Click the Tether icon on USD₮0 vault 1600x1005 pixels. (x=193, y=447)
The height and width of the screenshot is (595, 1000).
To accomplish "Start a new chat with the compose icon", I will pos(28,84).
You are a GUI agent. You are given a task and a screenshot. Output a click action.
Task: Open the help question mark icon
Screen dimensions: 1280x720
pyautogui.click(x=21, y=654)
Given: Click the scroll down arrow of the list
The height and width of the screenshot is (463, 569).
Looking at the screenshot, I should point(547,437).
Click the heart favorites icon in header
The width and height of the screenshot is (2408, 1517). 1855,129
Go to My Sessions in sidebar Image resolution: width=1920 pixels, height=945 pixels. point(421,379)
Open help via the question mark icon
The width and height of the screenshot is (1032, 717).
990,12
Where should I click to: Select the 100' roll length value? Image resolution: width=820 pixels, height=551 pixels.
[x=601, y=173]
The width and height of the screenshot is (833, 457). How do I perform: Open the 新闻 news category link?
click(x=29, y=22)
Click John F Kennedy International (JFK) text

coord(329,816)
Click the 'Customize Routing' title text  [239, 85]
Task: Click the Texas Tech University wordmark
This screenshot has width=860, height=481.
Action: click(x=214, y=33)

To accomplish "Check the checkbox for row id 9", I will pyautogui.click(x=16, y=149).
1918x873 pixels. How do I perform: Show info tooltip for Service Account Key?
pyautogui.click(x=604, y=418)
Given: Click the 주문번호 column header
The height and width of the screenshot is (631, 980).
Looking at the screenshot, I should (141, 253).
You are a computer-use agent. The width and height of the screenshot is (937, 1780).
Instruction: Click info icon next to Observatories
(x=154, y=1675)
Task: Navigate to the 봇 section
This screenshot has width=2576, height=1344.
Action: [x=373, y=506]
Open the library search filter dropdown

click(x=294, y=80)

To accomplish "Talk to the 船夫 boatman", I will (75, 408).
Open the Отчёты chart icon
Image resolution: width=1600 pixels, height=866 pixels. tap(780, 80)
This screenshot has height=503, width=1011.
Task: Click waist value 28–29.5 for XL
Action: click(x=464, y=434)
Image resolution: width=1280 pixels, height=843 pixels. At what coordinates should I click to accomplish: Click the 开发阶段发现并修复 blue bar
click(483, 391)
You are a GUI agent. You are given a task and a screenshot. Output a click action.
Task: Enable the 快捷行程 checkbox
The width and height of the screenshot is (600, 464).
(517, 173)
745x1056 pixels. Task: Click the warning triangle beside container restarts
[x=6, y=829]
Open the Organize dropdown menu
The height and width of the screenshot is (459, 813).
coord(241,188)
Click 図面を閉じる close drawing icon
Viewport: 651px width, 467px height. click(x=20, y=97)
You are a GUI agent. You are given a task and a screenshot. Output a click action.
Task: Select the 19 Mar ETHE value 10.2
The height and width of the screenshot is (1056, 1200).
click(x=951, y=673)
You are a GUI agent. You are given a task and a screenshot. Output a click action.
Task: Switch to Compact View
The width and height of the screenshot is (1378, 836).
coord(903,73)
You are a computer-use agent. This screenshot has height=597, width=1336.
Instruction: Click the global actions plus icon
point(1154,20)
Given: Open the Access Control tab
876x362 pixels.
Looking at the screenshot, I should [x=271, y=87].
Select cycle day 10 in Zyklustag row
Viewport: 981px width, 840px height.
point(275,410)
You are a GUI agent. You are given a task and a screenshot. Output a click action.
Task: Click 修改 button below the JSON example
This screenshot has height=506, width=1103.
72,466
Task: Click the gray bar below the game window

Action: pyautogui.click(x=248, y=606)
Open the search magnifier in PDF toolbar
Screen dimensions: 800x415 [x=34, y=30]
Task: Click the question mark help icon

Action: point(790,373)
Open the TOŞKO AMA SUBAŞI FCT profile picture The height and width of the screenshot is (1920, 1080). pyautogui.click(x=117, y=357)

######

Given task :: Reproduce every one of the entries above word for word, keeping each line as it appears.

The completed task ::
Click the Tether icon on USD₮0 vault 1600x1005 pixels. (x=193, y=447)
The height and width of the screenshot is (595, 1000).
To accomplish "Start a new chat with the compose icon", I will pos(28,84).
You are a GUI agent. You are given a task and a screenshot. Output a click action.
Task: Open the help question mark icon
Screen dimensions: 1280x720
pyautogui.click(x=21, y=654)
Given: Click the scroll down arrow of the list
The height and width of the screenshot is (463, 569).
Looking at the screenshot, I should point(547,437).
Click the heart favorites icon in header
The width and height of the screenshot is (2408, 1517). 1855,129
Go to My Sessions in sidebar Image resolution: width=1920 pixels, height=945 pixels. point(421,379)
Open help via the question mark icon
The width and height of the screenshot is (1032, 717).
990,12
Where should I click to: Select the 100' roll length value? Image resolution: width=820 pixels, height=551 pixels.
[x=601, y=173]
The width and height of the screenshot is (833, 457). How do I perform: Open the 新闻 news category link?
click(x=29, y=22)
Click John F Kennedy International (JFK) text

coord(329,816)
Click the 'Customize Routing' title text  [239, 85]
Task: Click the Texas Tech University wordmark
This screenshot has width=860, height=481.
Action: click(x=214, y=33)

To accomplish "Check the checkbox for row id 9", I will pyautogui.click(x=16, y=149).
1918x873 pixels. How do I perform: Show info tooltip for Service Account Key?
pyautogui.click(x=604, y=418)
Given: Click the 주문번호 column header
The height and width of the screenshot is (631, 980).
Looking at the screenshot, I should (141, 253).
You are a computer-use agent. The width and height of the screenshot is (937, 1780).
Instruction: Click info icon next to Observatories
(x=154, y=1675)
Task: Navigate to the 봇 section
This screenshot has width=2576, height=1344.
Action: [x=373, y=506]
Open the library search filter dropdown

click(x=294, y=80)

To accomplish "Talk to the 船夫 boatman", I will (75, 408).
Open the Отчёты chart icon
Image resolution: width=1600 pixels, height=866 pixels. tap(780, 80)
This screenshot has height=503, width=1011.
Task: Click waist value 28–29.5 for XL
Action: click(x=464, y=434)
Image resolution: width=1280 pixels, height=843 pixels. At what coordinates should I click to accomplish: Click the 开发阶段发现并修复 blue bar
click(483, 391)
You are a GUI agent. You are given a task and a screenshot. Output a click action.
Task: Enable the 快捷行程 checkbox
The width and height of the screenshot is (600, 464).
(517, 173)
745x1056 pixels. Task: Click the warning triangle beside container restarts
[x=6, y=829]
Open the Organize dropdown menu
The height and width of the screenshot is (459, 813).
coord(241,188)
Click 図面を閉じる close drawing icon
Viewport: 651px width, 467px height. click(x=20, y=97)
You are a GUI agent. You are given a task and a screenshot. Output a click action.
Task: Select the 19 Mar ETHE value 10.2
The height and width of the screenshot is (1056, 1200).
click(x=951, y=673)
You are a GUI agent. You are given a task and a screenshot. Output a click action.
Task: Switch to Compact View
The width and height of the screenshot is (1378, 836).
coord(903,73)
You are a computer-use agent. This screenshot has height=597, width=1336.
Instruction: Click the global actions plus icon
point(1154,20)
Given: Open the Access Control tab
876x362 pixels.
Looking at the screenshot, I should [x=271, y=87].
Select cycle day 10 in Zyklustag row
Viewport: 981px width, 840px height.
point(275,410)
You are a GUI agent. You are given a task and a screenshot. Output a click action.
Task: Click 修改 button below the JSON example
This screenshot has height=506, width=1103.
72,466
Task: Click the gray bar below the game window

Action: pyautogui.click(x=248, y=606)
Open the search magnifier in PDF toolbar
Screen dimensions: 800x415 [x=34, y=30]
Task: Click the question mark help icon

Action: point(790,373)
Open the TOŞKO AMA SUBAŞI FCT profile picture The height and width of the screenshot is (1920, 1080). pyautogui.click(x=117, y=357)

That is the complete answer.